El histórico “memorando de entendimiento” entre Estados Unidos e Irán de Trump, destinado a poner fin al conflicto entre los antiguos enemigos, ya ha ayudado a reducir los precios de la gasolina en gran parte de Estados Unidos.
Pero en el Estado Dorado, el alivio sigue sin estar a la vista.
En una estación Mobil en Needles, California, en la frontera con Arizona, el jueves, un galón de gasolina regular aún costaba la asombrosa cifra de 6,79 dólares.
A solo minutos de distancia, al otro lado de la línea estatal, los conductores en una estación Arco en Arizona pagaban solo 4,15 dólares por galón, unos 2,64 dólares menos por el mismo combustible.
El promedio nacional se sitúa en 3,90 dólares por galón.
The Post visitó ambas estaciones en abril y encontró una historia similar: los conductores en el Arco en Mohave Valley pagaban solo 4,09 dólares por galón, mientras que los automovilistas en la estación Mobil, a cinco minutos en auto al otro lado del río Colorado, desembolsaban 6,99 dólares.
Separadas por solo 1.8 millas, las dos estaciones subrayan la enorme brecha entre las políticas de combustible de California y las de su vecino.
Para llenar sus tanques, los californianos enfrentan el impuesto estatal a la gasolina más alto del país, a 61 centavos por galón, en comparación con solo 18 centavos en Arizona.

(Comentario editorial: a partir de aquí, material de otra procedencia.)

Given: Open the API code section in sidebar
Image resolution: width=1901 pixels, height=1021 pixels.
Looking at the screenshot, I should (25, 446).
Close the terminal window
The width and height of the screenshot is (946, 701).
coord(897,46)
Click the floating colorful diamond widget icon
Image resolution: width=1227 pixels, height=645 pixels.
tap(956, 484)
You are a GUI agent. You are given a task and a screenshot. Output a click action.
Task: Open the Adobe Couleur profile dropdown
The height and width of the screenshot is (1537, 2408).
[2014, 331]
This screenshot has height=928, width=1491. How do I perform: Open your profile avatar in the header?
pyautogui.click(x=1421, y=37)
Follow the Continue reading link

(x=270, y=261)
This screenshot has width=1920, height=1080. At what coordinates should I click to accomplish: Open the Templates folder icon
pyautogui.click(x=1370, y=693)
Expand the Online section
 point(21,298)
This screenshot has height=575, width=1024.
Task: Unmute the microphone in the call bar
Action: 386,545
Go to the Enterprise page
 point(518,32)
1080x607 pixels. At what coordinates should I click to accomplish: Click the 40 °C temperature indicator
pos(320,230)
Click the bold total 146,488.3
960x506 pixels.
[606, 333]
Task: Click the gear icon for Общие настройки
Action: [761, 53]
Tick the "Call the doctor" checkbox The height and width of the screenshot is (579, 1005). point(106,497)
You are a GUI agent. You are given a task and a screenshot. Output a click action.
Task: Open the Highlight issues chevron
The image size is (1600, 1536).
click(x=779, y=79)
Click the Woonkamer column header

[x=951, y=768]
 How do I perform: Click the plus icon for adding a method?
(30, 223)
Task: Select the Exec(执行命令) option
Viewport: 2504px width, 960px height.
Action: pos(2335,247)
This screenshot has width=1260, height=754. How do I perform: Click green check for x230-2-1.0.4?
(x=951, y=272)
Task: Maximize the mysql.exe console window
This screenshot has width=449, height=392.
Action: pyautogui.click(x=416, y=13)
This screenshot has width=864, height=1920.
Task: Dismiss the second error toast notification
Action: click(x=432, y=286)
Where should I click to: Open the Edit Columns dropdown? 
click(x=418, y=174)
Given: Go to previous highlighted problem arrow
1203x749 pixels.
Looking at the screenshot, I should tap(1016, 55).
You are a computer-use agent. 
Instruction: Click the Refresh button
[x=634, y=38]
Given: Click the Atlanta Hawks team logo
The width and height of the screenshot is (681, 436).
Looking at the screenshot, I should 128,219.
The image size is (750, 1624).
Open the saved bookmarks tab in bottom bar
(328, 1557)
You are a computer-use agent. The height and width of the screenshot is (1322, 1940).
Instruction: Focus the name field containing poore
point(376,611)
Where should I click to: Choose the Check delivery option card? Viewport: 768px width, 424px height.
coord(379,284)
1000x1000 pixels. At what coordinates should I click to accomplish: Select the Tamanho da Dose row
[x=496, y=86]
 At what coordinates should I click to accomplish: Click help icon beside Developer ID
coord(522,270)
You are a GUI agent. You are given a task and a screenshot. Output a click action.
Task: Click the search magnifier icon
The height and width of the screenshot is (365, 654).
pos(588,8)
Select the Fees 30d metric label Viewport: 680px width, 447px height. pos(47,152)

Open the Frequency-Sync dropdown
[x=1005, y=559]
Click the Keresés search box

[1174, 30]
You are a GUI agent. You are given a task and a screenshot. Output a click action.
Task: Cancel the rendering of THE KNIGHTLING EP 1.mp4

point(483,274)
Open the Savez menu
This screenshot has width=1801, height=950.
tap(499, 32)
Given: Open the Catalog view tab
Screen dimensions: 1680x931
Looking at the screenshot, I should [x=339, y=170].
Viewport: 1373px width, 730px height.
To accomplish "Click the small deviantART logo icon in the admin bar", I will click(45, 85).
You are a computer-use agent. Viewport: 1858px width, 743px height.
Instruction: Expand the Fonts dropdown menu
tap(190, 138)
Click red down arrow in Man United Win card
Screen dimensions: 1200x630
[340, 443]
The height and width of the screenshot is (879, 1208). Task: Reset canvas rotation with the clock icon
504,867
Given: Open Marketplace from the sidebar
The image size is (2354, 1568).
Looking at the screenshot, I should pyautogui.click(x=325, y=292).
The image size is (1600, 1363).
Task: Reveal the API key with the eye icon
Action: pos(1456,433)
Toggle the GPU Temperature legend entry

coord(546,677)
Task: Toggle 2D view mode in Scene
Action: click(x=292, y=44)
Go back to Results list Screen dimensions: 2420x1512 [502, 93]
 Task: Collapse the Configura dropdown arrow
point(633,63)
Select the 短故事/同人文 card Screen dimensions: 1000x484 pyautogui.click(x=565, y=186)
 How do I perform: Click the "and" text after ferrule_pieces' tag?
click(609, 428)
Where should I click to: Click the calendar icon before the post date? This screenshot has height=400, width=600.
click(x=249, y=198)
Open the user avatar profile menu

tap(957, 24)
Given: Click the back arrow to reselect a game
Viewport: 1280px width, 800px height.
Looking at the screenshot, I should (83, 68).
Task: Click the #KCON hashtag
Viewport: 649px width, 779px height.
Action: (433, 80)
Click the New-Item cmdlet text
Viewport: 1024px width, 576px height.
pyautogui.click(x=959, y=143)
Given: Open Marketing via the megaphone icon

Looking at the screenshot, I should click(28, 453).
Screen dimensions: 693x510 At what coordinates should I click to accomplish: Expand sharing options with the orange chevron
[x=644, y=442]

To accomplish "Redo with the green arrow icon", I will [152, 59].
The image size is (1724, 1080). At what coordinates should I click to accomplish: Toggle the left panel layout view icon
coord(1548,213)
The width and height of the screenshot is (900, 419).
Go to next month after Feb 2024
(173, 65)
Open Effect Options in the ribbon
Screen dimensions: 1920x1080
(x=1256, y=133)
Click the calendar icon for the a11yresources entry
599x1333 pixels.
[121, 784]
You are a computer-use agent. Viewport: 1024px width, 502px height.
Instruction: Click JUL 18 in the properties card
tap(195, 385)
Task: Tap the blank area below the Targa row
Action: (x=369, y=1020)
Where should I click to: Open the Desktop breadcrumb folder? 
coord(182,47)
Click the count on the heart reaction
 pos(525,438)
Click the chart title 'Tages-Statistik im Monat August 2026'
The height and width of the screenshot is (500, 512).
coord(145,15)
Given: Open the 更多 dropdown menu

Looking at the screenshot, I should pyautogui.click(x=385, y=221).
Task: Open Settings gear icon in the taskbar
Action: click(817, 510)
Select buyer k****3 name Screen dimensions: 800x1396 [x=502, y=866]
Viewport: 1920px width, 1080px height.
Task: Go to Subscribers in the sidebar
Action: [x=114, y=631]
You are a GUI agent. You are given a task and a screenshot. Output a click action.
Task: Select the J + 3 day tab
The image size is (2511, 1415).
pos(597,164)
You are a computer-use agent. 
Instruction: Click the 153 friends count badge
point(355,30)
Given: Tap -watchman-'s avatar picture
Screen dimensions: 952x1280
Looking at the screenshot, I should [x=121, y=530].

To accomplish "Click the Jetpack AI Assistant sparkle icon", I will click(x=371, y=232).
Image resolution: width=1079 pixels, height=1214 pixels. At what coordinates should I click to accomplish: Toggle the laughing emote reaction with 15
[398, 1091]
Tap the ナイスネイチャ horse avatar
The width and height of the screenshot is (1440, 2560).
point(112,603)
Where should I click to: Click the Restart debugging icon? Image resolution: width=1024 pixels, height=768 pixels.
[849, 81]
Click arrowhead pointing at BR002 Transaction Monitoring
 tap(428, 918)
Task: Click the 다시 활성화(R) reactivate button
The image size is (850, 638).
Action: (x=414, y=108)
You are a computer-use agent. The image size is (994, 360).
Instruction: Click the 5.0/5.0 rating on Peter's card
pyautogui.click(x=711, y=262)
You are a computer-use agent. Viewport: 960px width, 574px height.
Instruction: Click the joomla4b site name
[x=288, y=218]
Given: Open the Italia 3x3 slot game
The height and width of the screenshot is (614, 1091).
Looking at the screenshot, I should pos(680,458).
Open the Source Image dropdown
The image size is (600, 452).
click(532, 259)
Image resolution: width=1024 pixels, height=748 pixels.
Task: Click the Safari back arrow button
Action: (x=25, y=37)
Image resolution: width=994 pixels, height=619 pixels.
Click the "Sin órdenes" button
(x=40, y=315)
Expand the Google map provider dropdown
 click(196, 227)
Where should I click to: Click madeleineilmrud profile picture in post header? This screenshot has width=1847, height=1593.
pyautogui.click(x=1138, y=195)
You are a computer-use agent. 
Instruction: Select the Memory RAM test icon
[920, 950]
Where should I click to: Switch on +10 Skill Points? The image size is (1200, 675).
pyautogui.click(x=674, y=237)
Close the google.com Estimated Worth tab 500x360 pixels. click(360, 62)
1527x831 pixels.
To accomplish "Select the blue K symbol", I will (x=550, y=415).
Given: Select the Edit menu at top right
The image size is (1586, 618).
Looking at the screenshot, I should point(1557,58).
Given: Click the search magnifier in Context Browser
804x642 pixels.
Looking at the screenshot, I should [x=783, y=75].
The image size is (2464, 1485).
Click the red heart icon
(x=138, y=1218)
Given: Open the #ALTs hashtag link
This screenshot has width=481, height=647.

Los conductores también pagan entre 34 y 44 centavos adicionales por galón en tarifas de emisiones y programas relacionados con el clima que elevan aún más los costos del combustible.
“Los conductores de California están siendo sobrecargados de impuestos y sobrerregulados en el surtidor, simple y llanamente”, dijo anteriormente al The Post el representante Vince Fong (republicano del Valle Central).
“Los californianos pueden conducir solo unas millas al otro lado de la frontera hacia Arizona y ver gasolina que es casi tres dólares más barata. Eso no es una coincidencia, es un fracaso político”, dijo Fong.
“Sacramento ha creado una crisis energética hecha por el hombre a través de impuestos excesivos, mandatos y regulaciones que están elevando los costos y cerrando las refinerías y tuberías necesarias”, dijo.
“Los resultados de las políticas energéticas de Gavin Newsom son predecibles: precios más altos para las familias trabajadoras”.
En la estación Mobil de Needles, el gerente Cody Eggleston, de 28 años, dijo anteriormente al The Post que el negocio se secó después de que los impuestos a la energía verde de California comenzaran a ahuyentar a los clientes.
“Solíamos tener mucho tráfico, cualquiera que saliera de California, cada persona se detenía aquí”, dijo.
Ahora, incluso los locales que trabajan en Needles, conocida como la “Puerta de entrada a California”, cruzan a Arizona para llenar el tanque.
“La gente que trabaja en Needles vive toda en Arizona y todos compramos nuestro combustible en Arizona”, explicó Cody.
Los precios de la gasolina se dispararon después de que estallara el conflicto con Irán el 28 de febrero.
Pero los precios han caído bruscamente desde que Trump firmó el ampliamente elogiado acuerdo entre Estados Unidos e Irán el miércoles en una reunión en Versalles, Francia, junto al secretario de Estado Marco Rubio y otros líderes mundiales.
El presidente iraní, Masoud Pezeshkian, y el primer ministro de Pakistán también firmaron el documento.
El acuerdo allanó el camino para que los petroleros transitaran de forma segura por el estrecho de Ormuz, permitiendo que decenas de millones de barriles de petróleo del Golfo, previamente varados, llegaran a los mercados globales.
El jueves, la Asociación Estadounidense del Automóvil informó que el precio promedio de la gasolina en California había caído a 5,64 dólares por galón, frente a los 5,80 dólares de una semana antes y los 6,15 dólares de hace un mes.